Francis: Aber er hat das mit dem Gesang echt gut gemacht, sehr gut sogar. Nicht viele Leute, die neu im Studio sind, machen das so gut. Ich habe das von vielen Sängern gehört. Und wir hatten alle unsere Probleme. Er nicht so sehr, das muss man ihm lassen! Er steht da einfach: “Kannst du das so machen? Da noch etwas höher? Ja, super! Geht noch das? Ja, danke!” – Fertig. In dem Tempo ist das entspanntes Arbeiten. Am Ende des Tages ist das echtes Glück! Okay, um ehrlich zu sein, es gibt eine Sache, ich habe ihn an der Gitarre etwas nervös gemacht. Aber das ist unfair von mir. Ich war überrascht!
Richie:
Ich fand es einfacher zu singen, als die Gitarre aufzunehmen.
Francis:
Was für viele in totalem Widerspruch stehen würde.
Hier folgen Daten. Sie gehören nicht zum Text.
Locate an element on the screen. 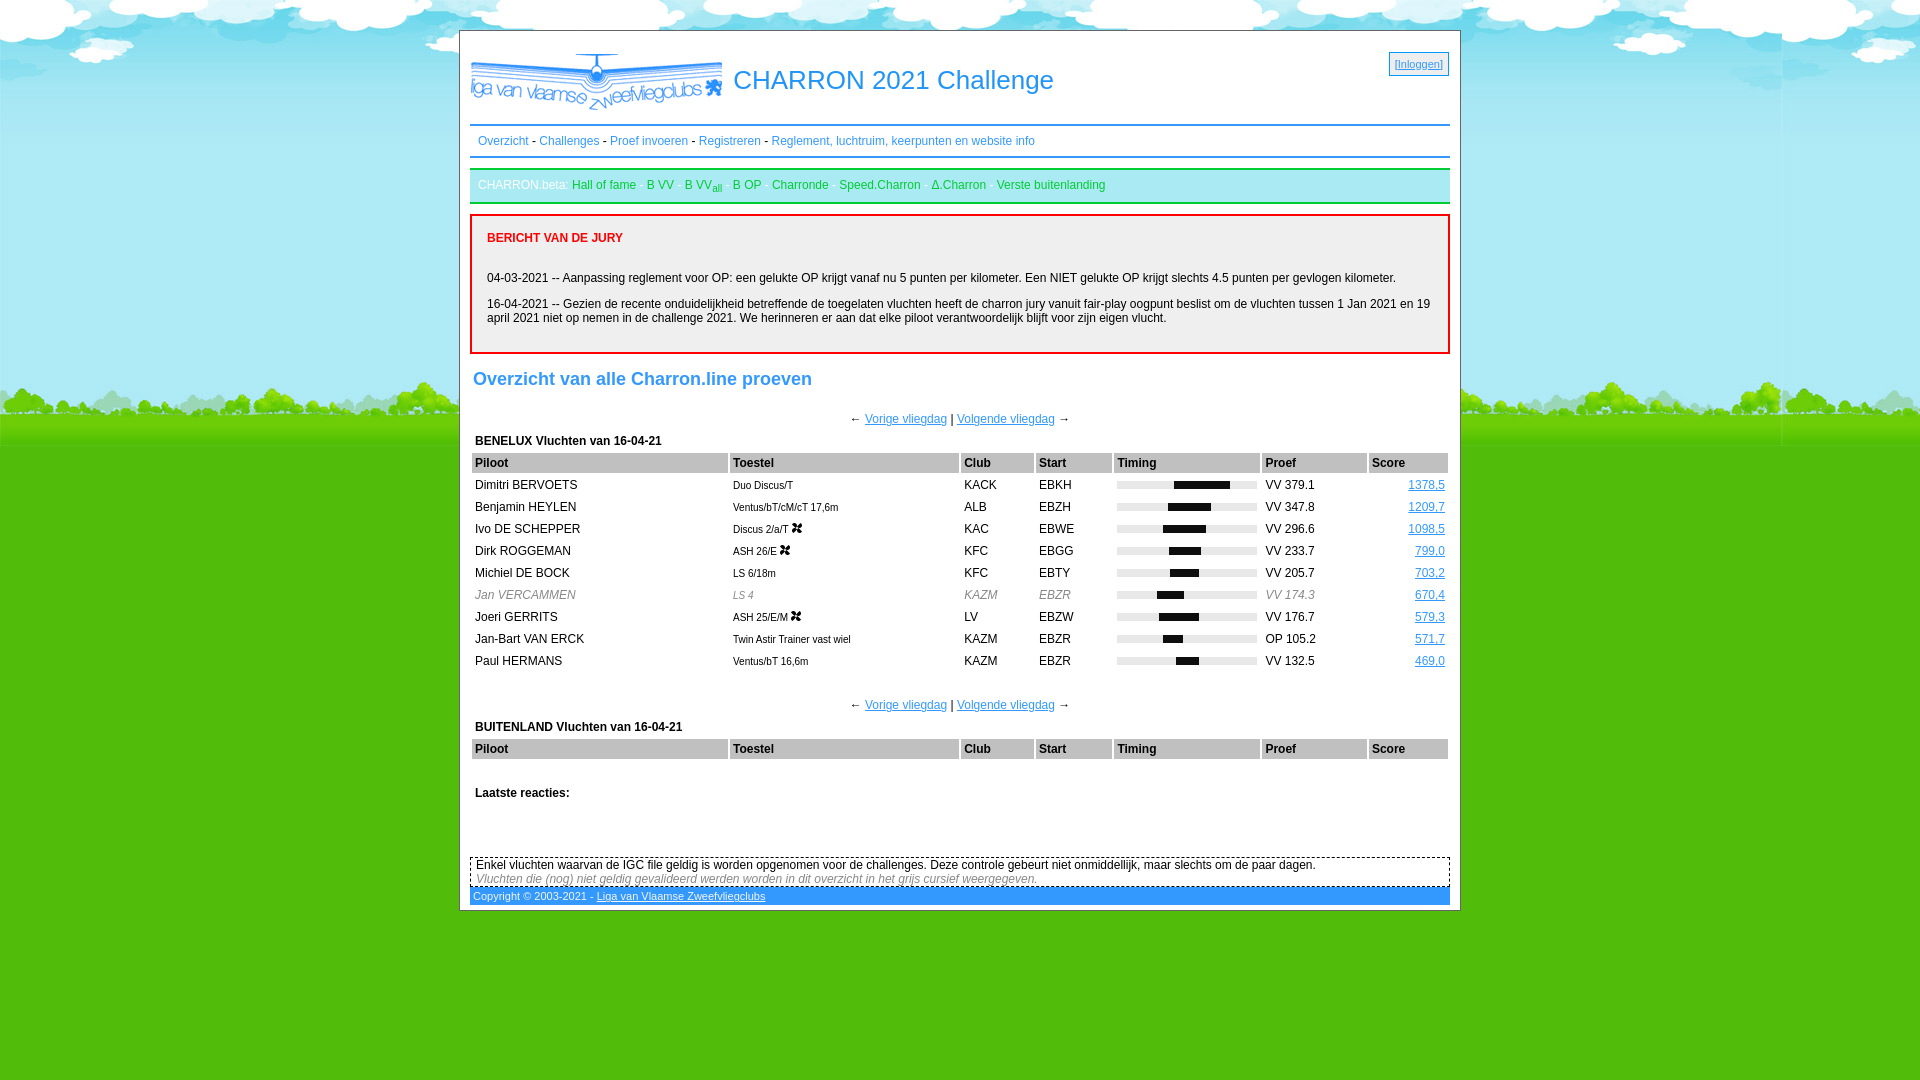  'Begin tijdsbalk: 6:00 UTC, Einde tijdsbalk: 20:00 UTC' is located at coordinates (1186, 505).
Also das hat er echt toll gemacht!
Wirklich nett von dir das zu sagen.
Francis:
Aber es ist die Wahrheit. Ich würde das nicht aus Freundlichkeit sagen, er hat es wirklich gut gemacht. Dafür habe ich ja gesagt, dass er aus einigen Gründen an der Gitarre etwas nervös war.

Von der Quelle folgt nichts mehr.